- 摘录
********************
首先,创建一个01-lumberjack-input.conf文件,设置lumberjack输入,Logstash-Forwarder使用的协议。
vi /etc/logstash/conf.d/01-lumberjack-input.conf
input {
  lumberjack {
    port => 5043
    type => "logs"
    ssl_certificate => "/etc/pki/tls/certs/logstash-forwarder.crt"
    ssl_key => "/etc/pki/tls/private/logstash-forwarder.key"
  }
}
再来创建一个11-nginx.conf用于过滤nginx日志
vi /etc/logstash/conf.d/11-nginx.conf 
filter {
  if [type] == "nginx" {
    grok {
      match => { "message" => "%{IPORHOST:clientip} - %{NOTSPACE:remote_user} \[%{HTTPDATE:timestamp}\] \"(?:%{WORD:method} %{NOTSPACE:request}(?: %{URIPROTO:proto}/%{NUMBER:httpversion})?|%{DATA:rawrequest})\" %{NUMBER:status} (?:%{NUMBER:size}|-) %{QS:referrer} %{QS:a
gent} %{QS:xforwardedfor}" }
      add_field => [ "received_at", "%{@timestamp}" ]
      add_field => [ "received_from", "%{host}" ]
    }
    date {
        match => [ "timestamp" , "dd/MMM/YYYY:HH:mm:ss Z" ]
    }
#   geoip {
#        source => "clientip"
#        add_tag => [ "geoip" ]
#        fields => ["country_name", "country_code2","region_name", "city_name", "real_region_name", "latitude", "longitude"]
#         remove_field => [ "[geoip][longitude]", "[geoip][latitude]" ]
#   }
  }
}
这个过滤器会寻找被标记为“nginx”类型(Logstash-forwarder定义的)的日志,尝试使用“grok”来分析传入的nginx日志,使之结构化和可查询。type要与logstash-forwarder相匹配。
同时,要注意nginx日志格式设置,我这里采用默认log_format。
#负载均衡反向代理时可修改为如下格式:
log_format main '$remote_addr - $remote_user [$time_local] "$request" '   
             '$status $upstream_response_time $request_time $body_bytes_sent '
             '"$http_referer" "$http_user_agent" "$http_x_forwarded_for" "$request_body" '
             '$scheme $upstream_addr';
日志格式不对,grok匹配规则要重写。
可以通过http://grokdebug.herokuapp.com/在线工具进行调试。多数情况下ELK没数据的错误在此处。
#Grok Debug -- http://grokdebug.herokuapp.com/
grok 匹配日志不成功,不要往下看测试。之道匹配成功对为止。可参考ttp://grokdebug.herokuapp.com/patterns#   grok匹配模式,对后面写规则匹配很受益的。
最后,创建一文件,来定义输出。
********************
- 数据列表
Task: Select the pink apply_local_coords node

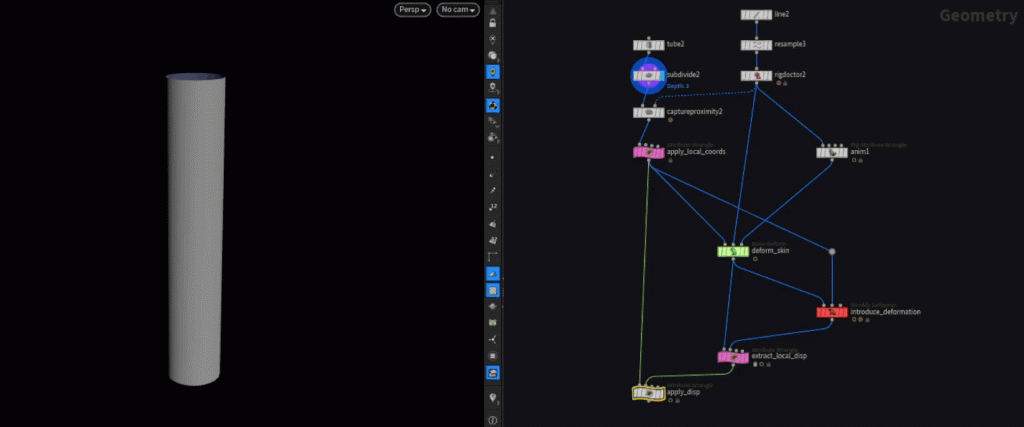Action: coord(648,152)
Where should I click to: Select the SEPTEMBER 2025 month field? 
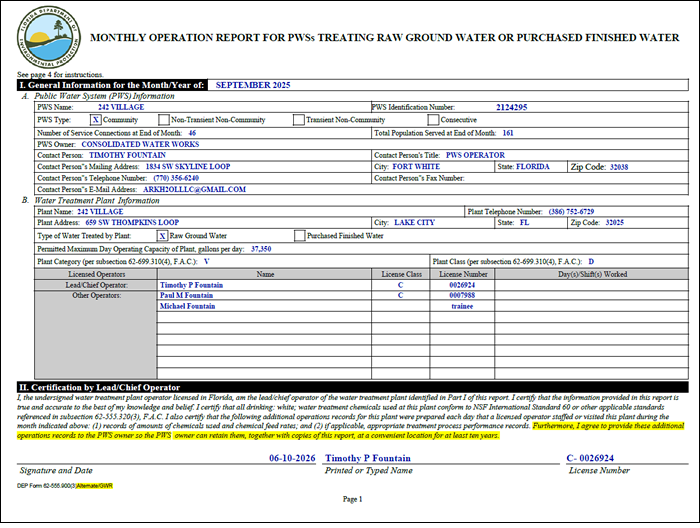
********************
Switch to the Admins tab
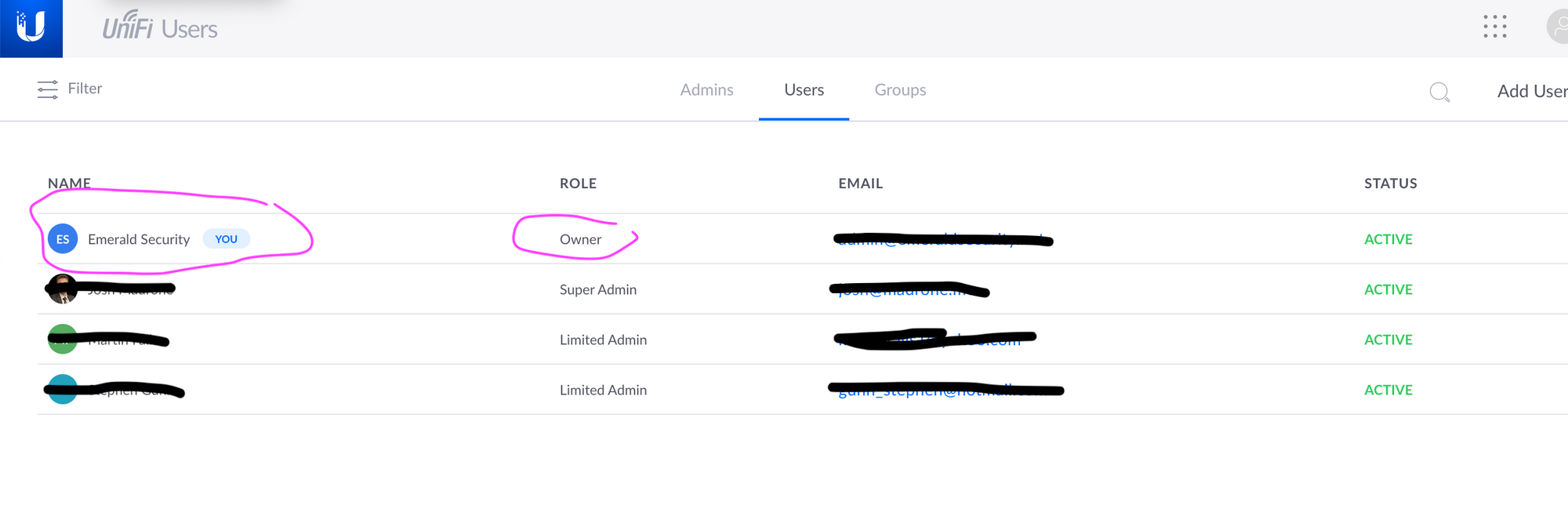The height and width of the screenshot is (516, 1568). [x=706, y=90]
********************
- 任务
a) 按照摘录,lumberjack 输入使用哪个端口?
b) 续写这篇讲 Logstash 配置的摘录,从它最后一句之后写起。
这些条目来自另一个来源。

- 依次作答
a) 5043

b)
vi /etc/logstash/conf.d/99-lumberjack-output.conf 
output {
    if "_grokparsefailure" in [tags] {
      file { path => "/var/log/logstash/grokparsefailure-%{type}-%{+YYYY.MM.dd}.log" }
    }
    elasticsearch {
        host => "192.168.28.131"
        protocol => "http"
        index => "logstash-%{type}-%{+YYYY.MM.dd}"
        document_type => "%{type}"
        workers => 5
        template_overwrite => true
    }
    #stdout { codec =>rubydebug }
}
定义结构化的日志存储到elasticsearch,对于不匹配grok的日志写入到文件。注意,后面添加的过滤器文件名要位于01-99之间。因为logstash配置文件有顺序的。
在调试时候,先不将日志存入到elasticsearch,而是标准输出,以便排错。同时,多看看日志,很多错误在日志里有体现,也容易定位错误在哪。
在启动logstash服务之前,最好先进行配置文件检测,如下:
# /opt/logstash/bin/logstash --configtest -f /etc/logstash/conf.d/*
Configuration OK
也可指定文件名检测,直到OK才行。不然,logstash服务器起不起来。最后,就是启动logstash服务了。

#logstash-forwarder
需要将在安装logstash时候创建的ssl证书的公钥logstash.crt拷贝到每台logstash-forwarder服务器(需监控日志的server)
wget https://download.elastic.co/logstash-forwarder/binaries/logstash-forwarder-0.4.0-1.x86_64.rpm
rpm -ivh logstash-forwarder-0.4.0-1.x86_64.rpm
vi /etc/logstash-forwarder.conf
{
  "network": {
    "servers": [ "192.168.28.131:5043" ],
    "ssl ca": "/etc/pki/tls/certs/logstash-forwarder.crt",
    "timeout": 30
  },
 
  "files": [
    {
        "paths": [ "/var/log/nginx/*-access.log" ],
        "fields": { "type": "nginx" }
    } 
  ]
}
配置文件是json格式,格式不对logstash-forwarder服务是启动不起来的。
后面就是启动logstash-forwarder服务了

echo -e "192.168.28.131 Test1\n192.168.28.130 Test2\n192.168.28.138 Test3">>/etc/hosts  #不添加elasticsearch启动会报错(无法识别Test*)
su - elk
cd /usr/local/elasticsearch-1.7.2
nohup ./bin/elasticsearch &
(可以通过supervisord进行管理,与其他服务一同开机启动)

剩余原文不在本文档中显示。